> [WHAT IS NEEDED]:
Rewrite the rows below, switching each "icon" to "button" and leaving everything else unchanged.

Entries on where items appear

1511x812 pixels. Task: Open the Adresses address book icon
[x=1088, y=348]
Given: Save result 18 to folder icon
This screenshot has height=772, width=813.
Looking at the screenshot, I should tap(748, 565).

> [EXERCISE RESPONSE]:
1511x812 pixels. Task: Open the Adresses address book button
[x=1088, y=348]
Given: Save result 18 to folder button
This screenshot has height=772, width=813.
Looking at the screenshot, I should tap(748, 565).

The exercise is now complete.